L’histoire numérique, un fractal amateur et professionnel à la fois

L’utilisation des technologies numériques par les chercheurs ne date pas d’hier et remonte en fait à la genèse de celles-ci. En effet, les bases de ce qu’allait devenir l’Internet, développées dans les années 1960 par la Défense américaine, furent rapidement reprises par les universitaires à travers le réseau Arpanet (2). De même, les premiers projets d’édition numérique de documents historiques remontent aux années 1950 et connaissent depuis lors une fortune toujours croissante à la faveur des évolutions technologiques(3).
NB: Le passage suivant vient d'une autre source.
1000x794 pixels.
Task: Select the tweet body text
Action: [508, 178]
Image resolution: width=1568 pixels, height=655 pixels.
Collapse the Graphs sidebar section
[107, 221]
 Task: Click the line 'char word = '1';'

L’implantation du Web tel que nous le connaissons au début des années 1990 donna un élan sans précédent à ce qu’il convient de nommer «l’histoire numérique», permettant la mise sur pied de milliers de sites historiques, la plupart amateurs. C’est ce phénomène du Web historique et, plus largement, de l’utilisation des médias numériques pour la recherche et la diffusion du savoir qui inspirèrent l’ouvrage Digital History, de Daniel J. Cohen et Roy Rosenzweig(4), deux chercheurs affiliés au Center for History and New Media(5).
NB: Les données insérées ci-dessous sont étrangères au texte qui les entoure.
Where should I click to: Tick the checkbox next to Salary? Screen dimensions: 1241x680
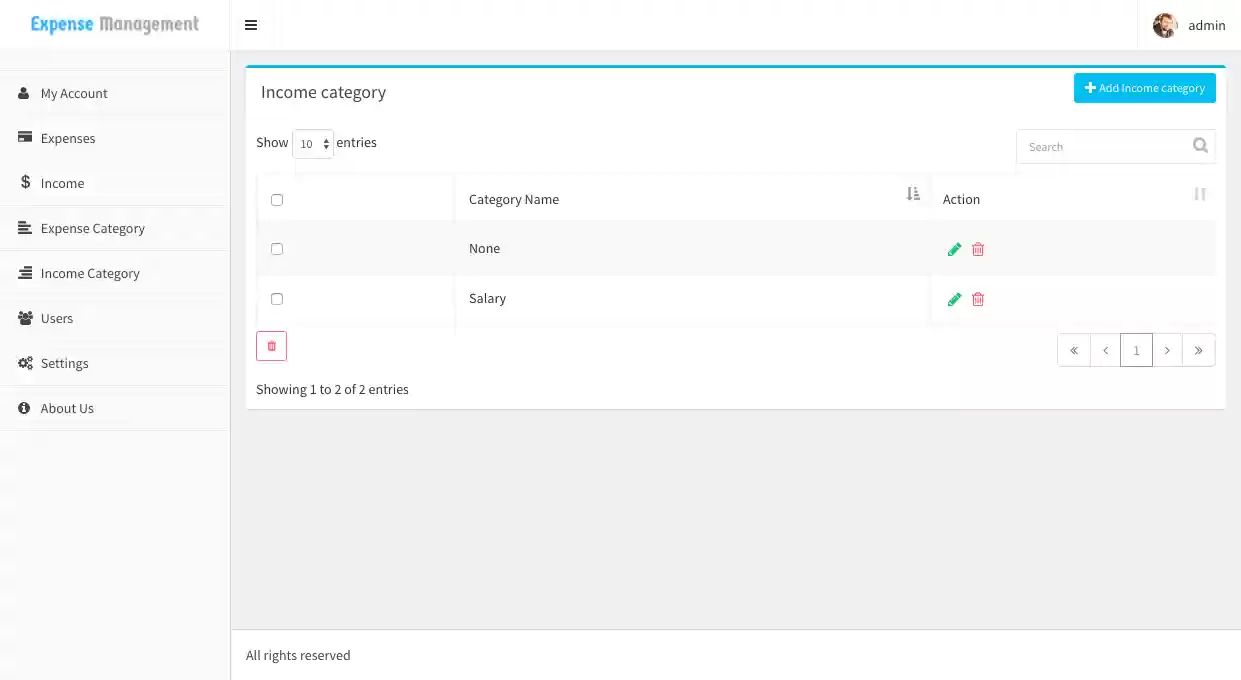point(277,298)
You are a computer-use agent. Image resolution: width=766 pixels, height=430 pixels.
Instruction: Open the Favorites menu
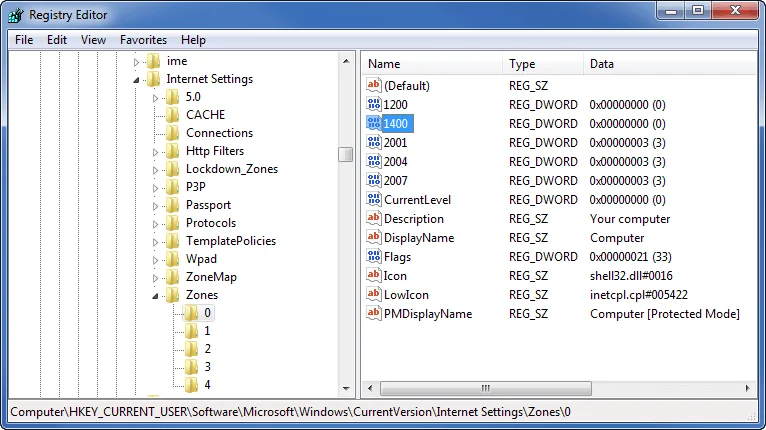[x=143, y=40]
D’entrée de jeu, les auteurs se positionnent à mi-terme entre les techno-sceptiques et les techno-enthousiastes, plaidant pour une appropriation critique du média et proposant un manuel pratique afin d’y parvenir. Dressant un portrait des avantages et inconvénients de l’histoire digitale (ou numérique), Cohen et Rosenzweig font ainsi ressortir la très grande capacité de stockage, l’accessibilité (directe), la flexibilité (sur plusieurs supports), la diversité, la maniabilité (les possibilités de transformation), l’interactivité ainsi que l’hypertextualité (ou non-linéarité) de l’information présentée sur supports numériques. Au chapitre des inconvénients, les auteurs notent la qualité souvent passable de l’information, la faible durabilité du matériel en raison de la rapide évolution des technologies, les problèmes de lisibilité dus au médium ainsi que la possibilité d’appropriation des données numériques par de grands conglomérats d’édition, ce qui en restreint l’accessibilité aux chercheurs.
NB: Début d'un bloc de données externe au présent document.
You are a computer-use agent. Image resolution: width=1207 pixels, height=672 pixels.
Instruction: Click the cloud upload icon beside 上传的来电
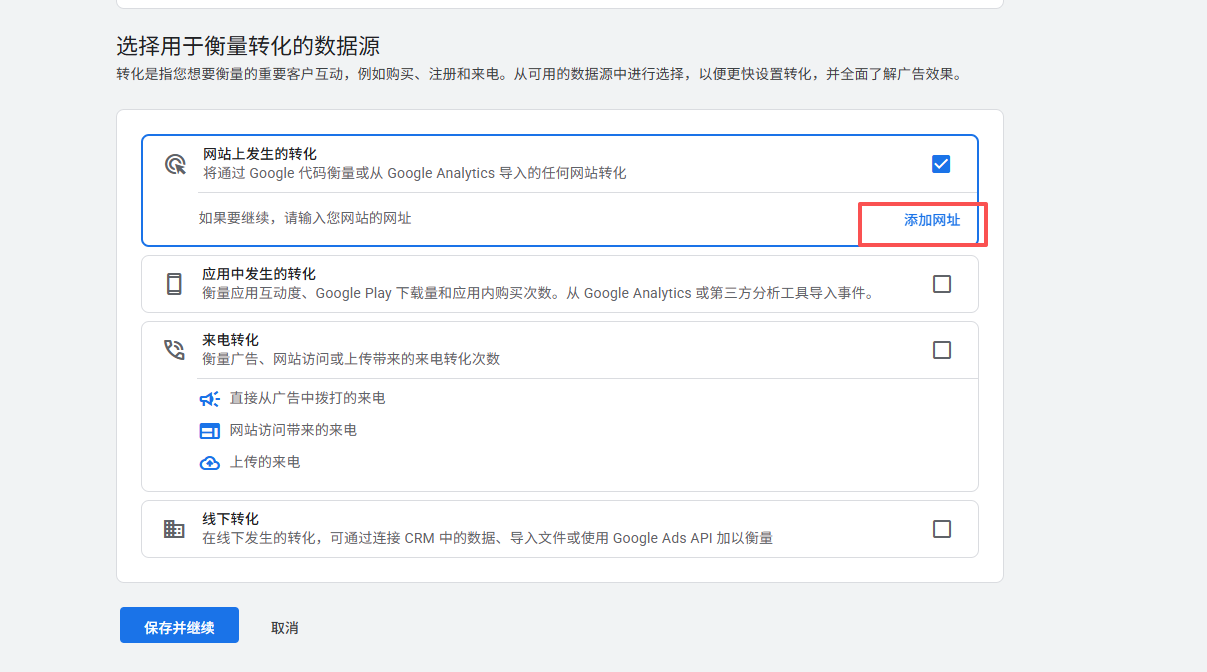pyautogui.click(x=209, y=463)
À travers un portrait étonnamment exhaustif de la Toile historique (les auteurs répertorient des centaines de sites, amateurs et professionnels, certains excellents et d’autres passables), ce livre décrit un état des lieux et présente les possibilités offertes par l’ordinateur et l’Internet à la pratique et à la diffusion de l’histoire. Abordant d’abord les différentes phases de la présentation de matériel historique sur le Web, l’ouvrage expose ensuite les enjeux de la collection de ce matériel sur l’Internet, sur sa préservation, ainsi que sur ceux liés à la propriété intellectuelle.

Écrit dans une langue claire, étoffé de nombreux exemples et références, cet ouvrage se positionne comme un incontournable pour quiconque, novice ou initié, s’intéresse à la diffusion rigoureuse de savoir sur l’Internet. Construit d’abord comme un manuel, Digital History ne s’embarrasse cependant pas de théorie trop poussée ni d’épistémologie. Aussi, le lecteur désirant approfondir davantage les enjeux socioculturels des médias numériques restera-t-il quelque peu sur sa faim.

Des enjeux culturels aux paradigmes de connaissance

S’il est utile de savoir comment diffuser de l’information sur le Web, l’utilisation du texte numérique (ou hypertexte) implique de nombreux enjeux qui dépassent de loin la seule utilisation du média et touchent plus profondément aux schèmes culturels d’appréhension de la connaissance. En effet, l’écran modifie, entre autres, la façon de lire ainsi que les paramètres d’appréhension du texte. L’écriture numérique brise la linéarité traditionnelle du discours pour induire une hypertextualité qui sous-tend une logique davantage associative que déductive (le texte se construit comme une association de liens plutôt que selon un schéma logique traditionnel procédant par thèse-antithèse-synthèse). Plus profondément encore, la généralisation des possibilités d’édition et de diffusion de contenu sur l’Internet induit une importante remise en question de certaines notions fondamentales pour le savoir académique, telles la véridicité, la vérification par les pairs et l’autorité, voire celle d’auteur(6).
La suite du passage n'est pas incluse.